A: The university does not specify the number of hours per week a faculty member must work. There is an expectation that members of the faculty will work the hours necessary to carry out the professional responsibilities of their position. There is also the realization that the number of hours required for any activity will change over time. That's one of the reasons effort reporting is based on a percentage of effort rather than a number of hours.
Faculty appointments generally specify an annual salary amount that is negotiated between the department/college and the individual faculty member. That rate of pay covers all the activities you perform for your department - research, teaching, outreach, public service. Sponsors expect that the salary charged to their project for the effort performed will be at the same rate as the salary charged to other activities performed by the faculty member.
Effort on grants is to be based on your total university effort. The principle is that sponsors are not to be charged at a higher rate per unit of effort than the institution pays an employee for effort directed towards other university activity. The percent of salary allocated to your grant should be commensurate with the percent of your total university work effort, directed towards the goals of the grant. This principle demonstrates that regardless of the activity engaged in for the university the compensation for that effort is at a consistent rate.
Is it sufficient for a faculty member to simply tell his/her Program Officer about a change of effort greater than 25% of current effort?

## Problem requirements
Translate this sentence from the text on faculty effort reporting into Spanish: "Effort on grants is to be based on your total university effort."

(Interface element records)

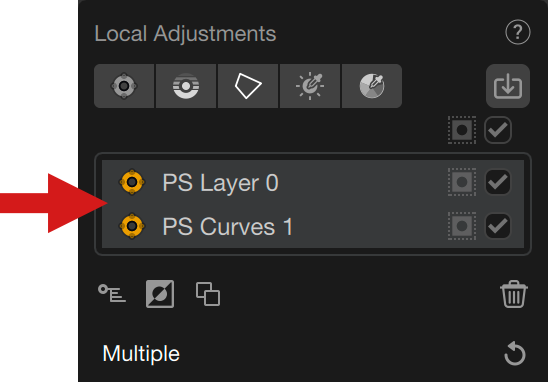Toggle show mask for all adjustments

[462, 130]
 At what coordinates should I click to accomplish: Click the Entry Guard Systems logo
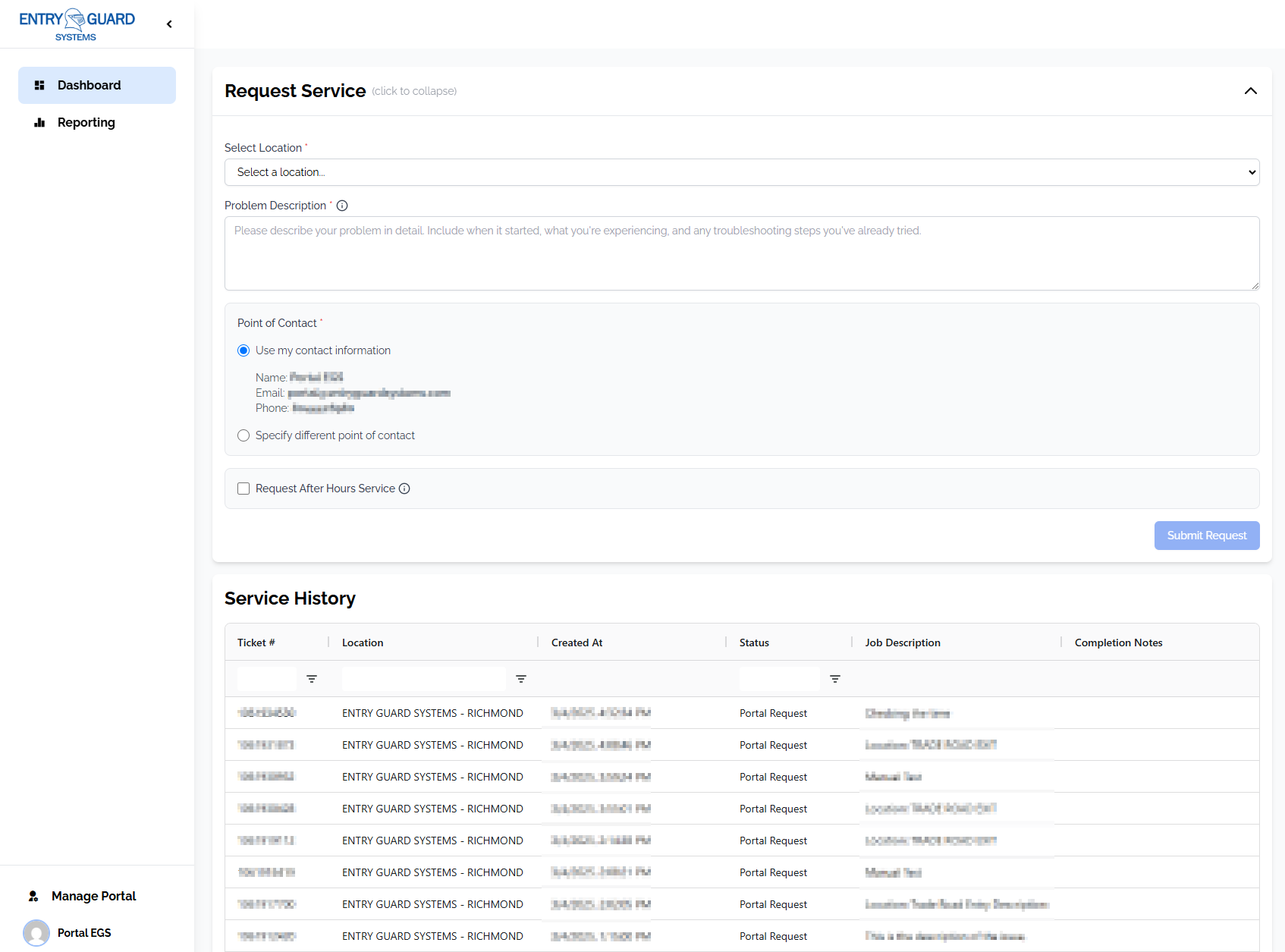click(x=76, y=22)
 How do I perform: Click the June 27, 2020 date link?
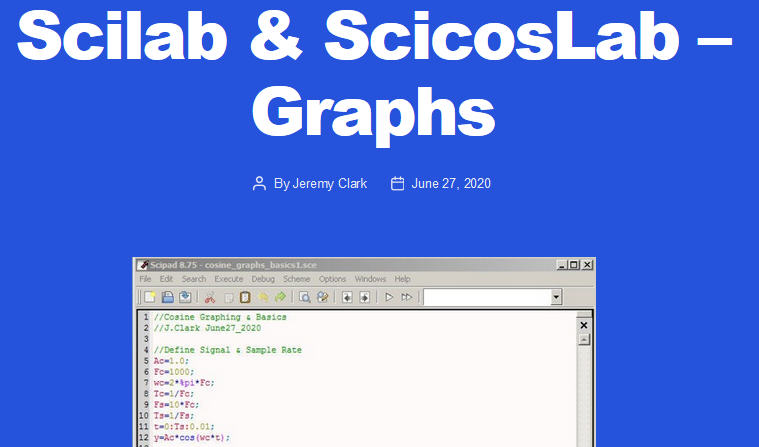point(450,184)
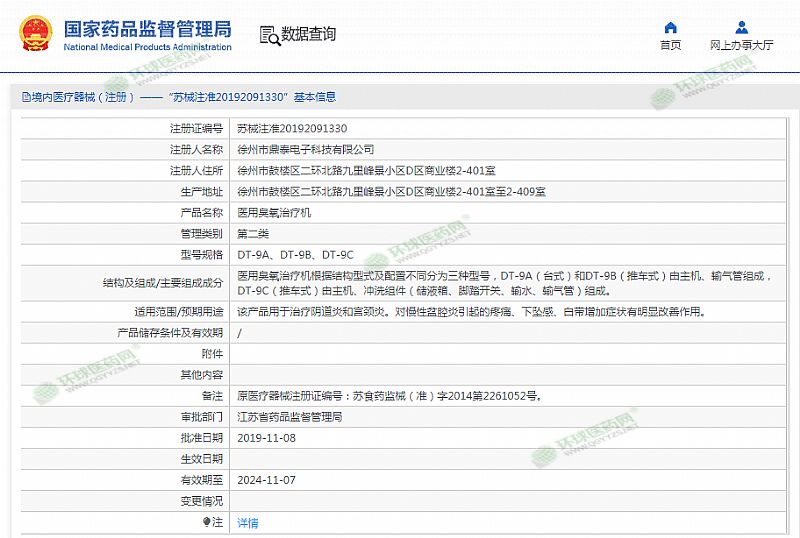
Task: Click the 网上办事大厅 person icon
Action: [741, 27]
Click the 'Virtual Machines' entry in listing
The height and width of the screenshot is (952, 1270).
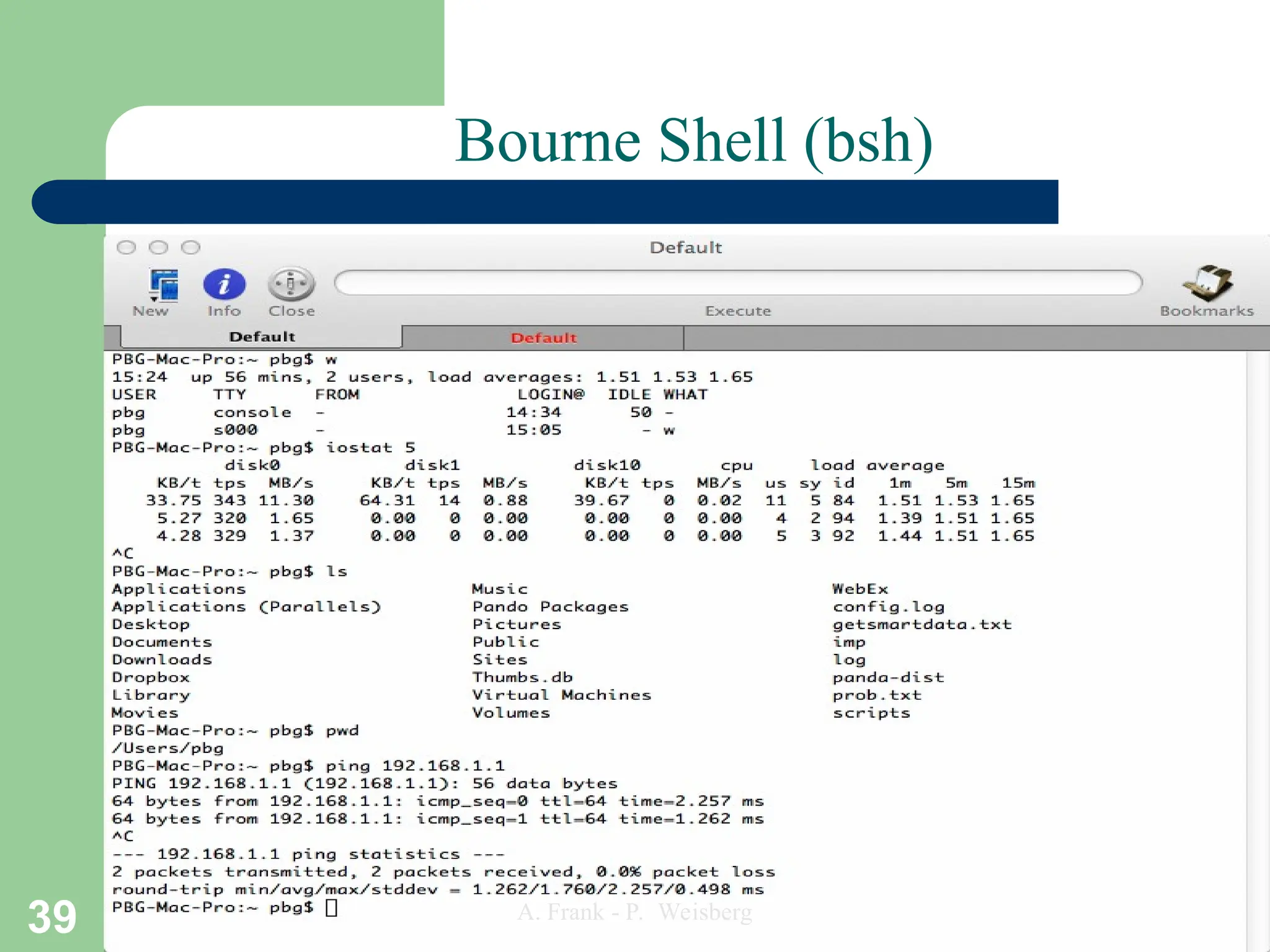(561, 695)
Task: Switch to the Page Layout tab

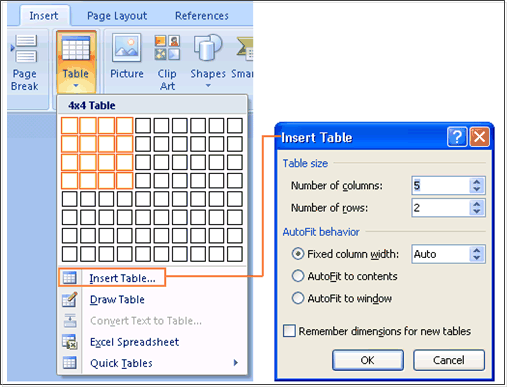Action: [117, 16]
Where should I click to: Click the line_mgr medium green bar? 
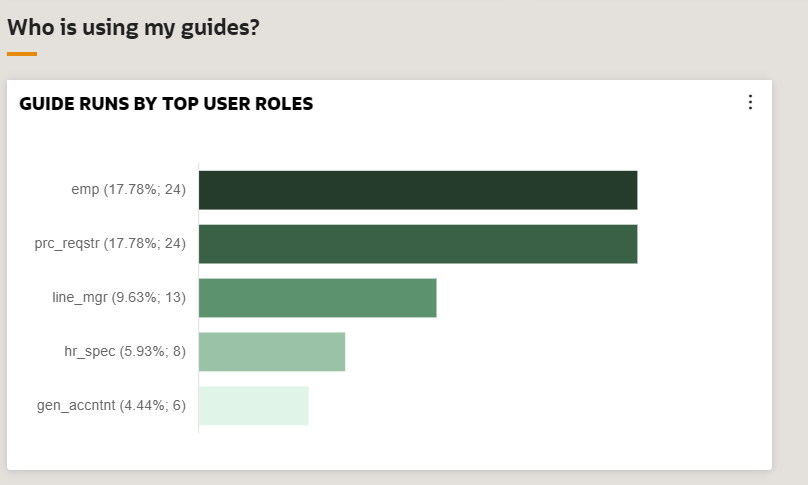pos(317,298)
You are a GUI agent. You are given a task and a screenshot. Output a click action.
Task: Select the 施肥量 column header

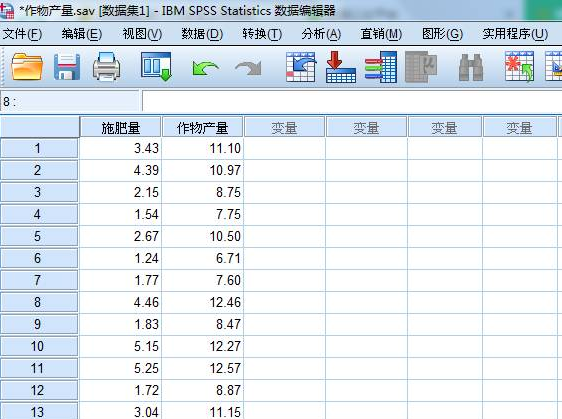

## Exercise output
El esfuerzo dedicado a las subvenciones debe basarse en su esfuerzo total en la universidad.